The company will raise their bugs in the lab, separate males and females and then release the males, which don’t bite, into treatment areas. When the bacteria-carrying males mate with wild females, their eggs don’t hatch, because Wolbachia prevents the paternal chromosome from forming properly. Since the species only lives 30 to 40 days in the wild, preventing them from reproducing can effectively wipe out local populations.

MosquitoMate only got permission to release what they’re calling the “Zap males” in 20 states and DC, because those are the places most similar in temperature and precipitation to Kentucky, New York and California where it held its tests. It plans to sell its “good guy bugs” to hotels, establishments and even homeowners through a summer-long subscription. While it’s unfortunate that most of the southeastern states are not included in the list, MosquitoMate is hoping to be able to release a different species all over the US.

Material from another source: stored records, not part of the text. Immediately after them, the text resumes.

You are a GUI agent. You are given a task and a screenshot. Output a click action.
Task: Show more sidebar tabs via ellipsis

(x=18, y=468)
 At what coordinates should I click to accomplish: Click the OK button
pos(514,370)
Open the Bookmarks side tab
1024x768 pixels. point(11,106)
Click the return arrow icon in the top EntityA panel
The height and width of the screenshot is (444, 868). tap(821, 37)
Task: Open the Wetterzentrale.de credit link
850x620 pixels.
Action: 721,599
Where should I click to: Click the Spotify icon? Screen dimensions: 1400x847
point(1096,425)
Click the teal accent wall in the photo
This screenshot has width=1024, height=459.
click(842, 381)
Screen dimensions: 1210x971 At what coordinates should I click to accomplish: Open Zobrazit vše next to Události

Earlier this year, the startup unleashed 20,000 Wolbachia-carrying male Aedes aegypti mosquitoes in the Florida Keys as part of a trial. The fact that it was able to conduct tests in the Keys is promising enough, considering a UK firm called Oxitec failed to secure permission to test its genetically modified moquitoes in the area. Nevertheless, the EPA still has to approve MosquitoMate’s application to be able to use the species, a deadly vector of Zika, dengue and yellow fever, as a biopesticide nationwide.